In other news, METI’s final IP report for November revealed a 1.0%M/M contraction in output in November, just 0.1ppt smaller than estimated in the preliminary report. As a result, it remains the case that IP is on track for growth of about 2%Q/Q in Q4, even if output in December proves flat rather than expands 2.2%M/M as indicated by the forecast of firms (which is usually far too optimistic). The final report also indicated a 1.2%M/M decline in shipments (up 0.9%Y/Y), a 0.1%M/M rise in inventories (up 0.6%Y/Y) and a 2.2%M/M decline in the inventory ratio (down 0.3%Y/Y).

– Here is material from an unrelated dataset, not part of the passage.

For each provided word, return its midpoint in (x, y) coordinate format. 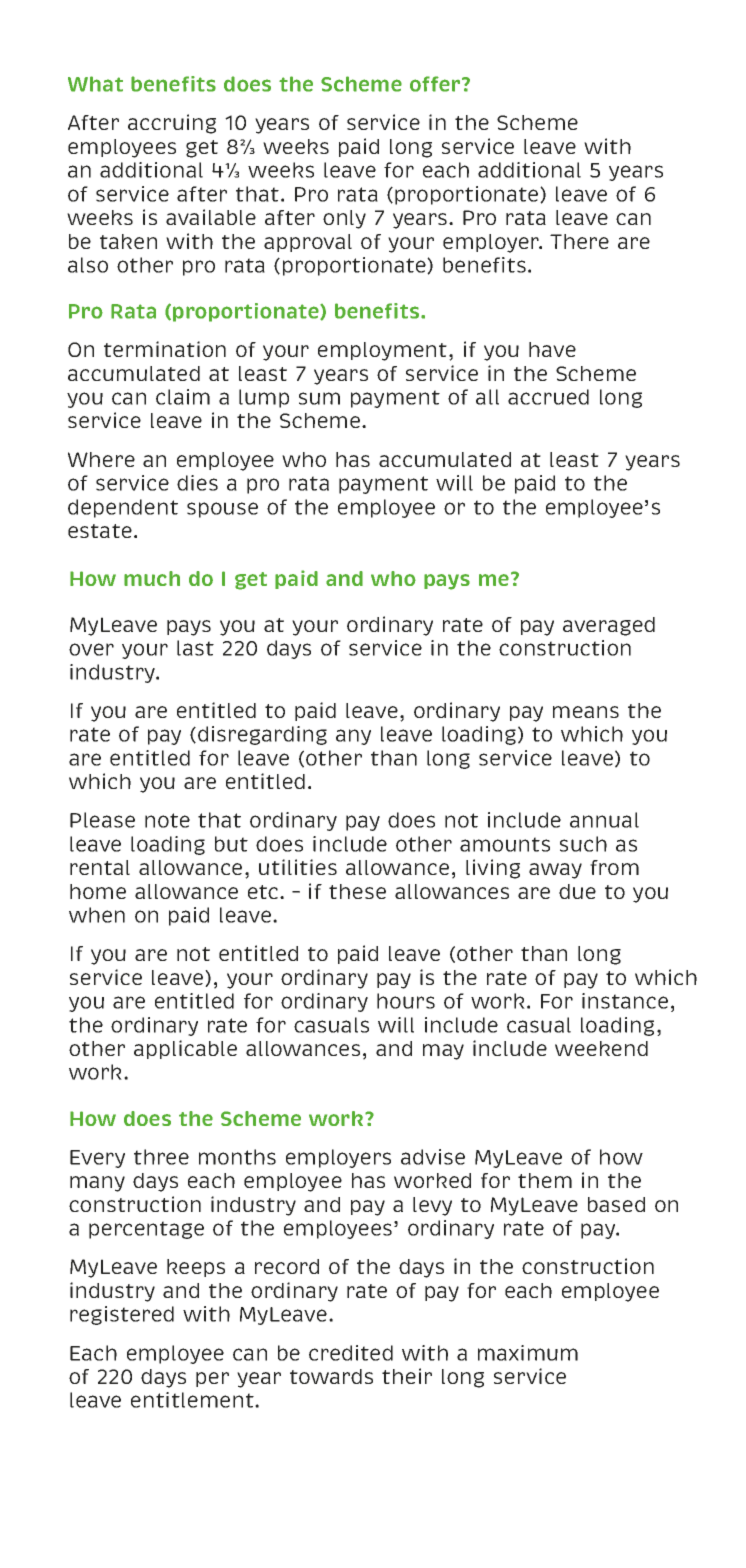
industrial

The end of an exhausting week for Brexit news seems unlikely today to bring any breakthrough ahead of Monday’s deadline for the submission to Parliament of the Theresa May’s Plan B. Of course, the key date now will be 29 January, when MPs will get an opportunity to vote on, and amend, the Government’s proposals. Today’s UK dataflow, meanwhile, brings the latest retail sales figures. Some major retailers reported relatively decent festive period sales. But, with consumer confidence having taken a turn for the worse towards the end of the year, overall High Street momentum appears to be weak. And consistent with the subdued results of the latest retail sector surveys such as the BRC’s, today’s figures will probably show a drop in sales – expectations are for a decline of nearly 1%M/M, which would leave sales in Q4 only slightly higher compared to Q3.
The week in the euro area is set to end on a quiet note with the ECB’s balance of payments data for November. With net selling of BTPs by non-residents in five of the previous six months, the magnitude of foreign flows in and out of the Italian bond market will arguably be more interesting in today’s data than the size of the euro area current account surplus, which seems bound to remain ample at well above €20bn but well down from the recent peak above €40bn reached in autumn 2017.

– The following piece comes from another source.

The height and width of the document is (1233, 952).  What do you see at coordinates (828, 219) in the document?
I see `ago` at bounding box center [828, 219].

In the US, today will bring December’s industrial production report and the preliminary University of Michigan consumer sentiment survey for January. Manufacturing output looks set to be firm, reflecting the solid gain in employment and longer workweek in the sector already reported for that month. Utility output, however, seems likely to restrict the gain in the overall headline IP figure. Meanwhile, consumer sentiment seems likely to have remained close to the average of the second half of 2018 (98.1) supported by strong jobs growth. Finally, the Fed-speak will continue today as New York Fed President John Williams will give a talk on the economic outlook and monetary policy.
There were no top-tier economic data out of Australia today, while New Zealand’s dataflow brought the Business-NZ manufacturing PMI, which ended last year on a stronger note, rising 1.4pts in December to an 8-month high of 55.1. Within the detail the production index rose 3.8pts to 55.7, whereas the new orders index eased 0.2pts to 56.1. The employment index rose 1.0pts to 52.2, albeit leaving it a fraction below its October reading.